Render the lines below as a JSON list of strings, one string per line, with blank lines dropped. Leave the pictures out.
<<<<
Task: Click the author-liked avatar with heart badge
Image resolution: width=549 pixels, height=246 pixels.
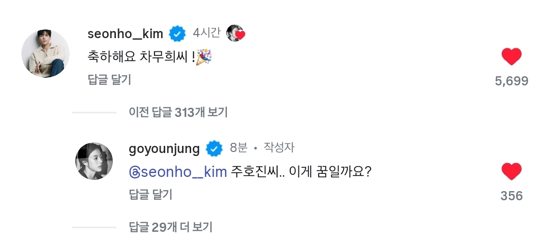Action: [236, 34]
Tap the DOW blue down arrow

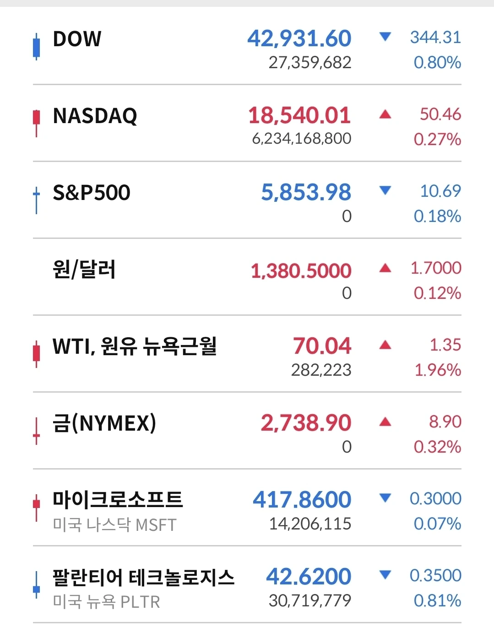point(385,37)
>>>>
RESPONSE
[
  "Task: Click the author-liked avatar with heart badge",
  "Image resolution: width=549 pixels, height=246 pixels.",
  "Action: [236, 34]",
  "Tap the DOW blue down arrow",
  "point(385,37)"
]